Our study has several advantages. First, we conducted a systematic review and meta-analysis. Compared with individual studies, the evidence level of systematic reviews and meta-analysis is relatively high. Second, we divided OFCs into CL, CP, CL/P and analyzed them with air pollutants respectively. Finally, among the 11 articles we included, 10 studies were low risk of bias and only 1 study was high risk of bias. After adjusting for them, we found that the heterogeneity was lower than before.
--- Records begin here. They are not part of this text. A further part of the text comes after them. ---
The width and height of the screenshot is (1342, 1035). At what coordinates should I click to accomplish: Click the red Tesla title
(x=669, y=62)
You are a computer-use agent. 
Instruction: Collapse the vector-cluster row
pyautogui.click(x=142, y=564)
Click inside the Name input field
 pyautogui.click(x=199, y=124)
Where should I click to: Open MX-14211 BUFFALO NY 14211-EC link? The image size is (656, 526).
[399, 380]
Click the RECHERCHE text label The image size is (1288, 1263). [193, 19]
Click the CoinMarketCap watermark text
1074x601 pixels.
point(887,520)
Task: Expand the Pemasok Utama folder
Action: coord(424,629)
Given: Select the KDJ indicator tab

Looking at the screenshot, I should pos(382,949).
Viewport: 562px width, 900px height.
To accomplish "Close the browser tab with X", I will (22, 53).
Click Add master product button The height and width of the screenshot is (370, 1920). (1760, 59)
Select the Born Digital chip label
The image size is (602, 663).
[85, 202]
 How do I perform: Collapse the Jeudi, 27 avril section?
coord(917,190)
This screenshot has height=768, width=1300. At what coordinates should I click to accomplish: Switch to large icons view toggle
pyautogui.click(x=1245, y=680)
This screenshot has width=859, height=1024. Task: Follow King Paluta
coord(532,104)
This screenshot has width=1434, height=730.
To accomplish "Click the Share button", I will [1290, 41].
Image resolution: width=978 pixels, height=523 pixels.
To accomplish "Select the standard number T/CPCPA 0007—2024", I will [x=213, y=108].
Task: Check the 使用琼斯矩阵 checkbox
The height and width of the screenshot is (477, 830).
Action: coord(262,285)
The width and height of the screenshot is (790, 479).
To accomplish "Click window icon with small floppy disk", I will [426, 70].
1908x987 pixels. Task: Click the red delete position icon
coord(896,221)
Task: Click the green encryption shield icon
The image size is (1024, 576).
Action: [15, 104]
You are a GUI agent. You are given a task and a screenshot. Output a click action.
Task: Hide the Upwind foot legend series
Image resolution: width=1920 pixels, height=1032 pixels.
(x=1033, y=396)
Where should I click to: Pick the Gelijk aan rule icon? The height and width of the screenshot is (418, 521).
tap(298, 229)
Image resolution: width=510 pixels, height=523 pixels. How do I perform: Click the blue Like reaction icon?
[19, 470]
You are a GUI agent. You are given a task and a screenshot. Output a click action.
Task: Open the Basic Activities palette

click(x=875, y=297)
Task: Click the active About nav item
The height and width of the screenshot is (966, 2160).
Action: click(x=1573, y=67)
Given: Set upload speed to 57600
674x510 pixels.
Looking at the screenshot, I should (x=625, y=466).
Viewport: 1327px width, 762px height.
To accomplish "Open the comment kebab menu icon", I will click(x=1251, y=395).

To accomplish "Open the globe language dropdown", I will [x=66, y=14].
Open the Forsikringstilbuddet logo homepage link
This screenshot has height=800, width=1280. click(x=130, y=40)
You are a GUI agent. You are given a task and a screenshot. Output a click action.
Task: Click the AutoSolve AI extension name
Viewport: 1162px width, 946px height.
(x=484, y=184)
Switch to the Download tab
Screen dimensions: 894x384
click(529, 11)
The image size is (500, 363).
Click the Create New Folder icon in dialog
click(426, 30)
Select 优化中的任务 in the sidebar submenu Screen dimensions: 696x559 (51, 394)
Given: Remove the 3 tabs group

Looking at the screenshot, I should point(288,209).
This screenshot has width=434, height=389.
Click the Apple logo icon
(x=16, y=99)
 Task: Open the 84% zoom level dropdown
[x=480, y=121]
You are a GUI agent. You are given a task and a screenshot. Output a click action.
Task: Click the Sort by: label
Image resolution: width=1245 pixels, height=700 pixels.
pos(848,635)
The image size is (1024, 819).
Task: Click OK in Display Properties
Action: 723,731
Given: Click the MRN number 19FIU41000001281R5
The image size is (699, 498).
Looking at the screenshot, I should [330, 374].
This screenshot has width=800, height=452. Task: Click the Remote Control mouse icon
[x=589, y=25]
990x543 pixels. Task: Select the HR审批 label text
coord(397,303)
There are some limitations in our research. First of all, we study the high heterogeneity between some literatures, which is related to the limited number of literatures, different geographical locations, different exposure methods, and large research time span. Secondly, there may be differences in the diagnosis of diseases in different studies. There are no trained nurses to inquire about prenatal exposure factors, and professional doctors use relevant scales to classify and evaluate diseases [52, 53]. Third, in the included literature, there is not enough information for dose response assessment, and we have not been able to assess whether there is a linear relationship between pollutant exposure concentration and the occurrence of OFCs. Fourthly, different studies have different exposure assessment methods. Marshall EG et al., Hansen CA et al. and Liu FH et al. used air quality monitoring stations to monitor the exposure assigned by individuals within a specified radius around, which may lead to measurement errors in exposure concentration, which may cause errors in risk assessment and result deviations [25, 26, 30]. Finally, we used the pregnancy address as the exposure point all studies in this meta-analysis, without considering the possibility of mobility during pregnancy.

Conclusion

In conclusion, the results of this study show that there is a positive correlation between PM2.5, PM10, O3 and OFCs, and there is no statistical significance between residual air pollutants and OFCs. However, this association may be affected by the study area and research-related exposure methods, which are important factors causing heterogeneity, and further large-scale cohort studies are needed to verify this association. It is recommended that future public health work should minimize exposure of pregnant women to related air pollutants.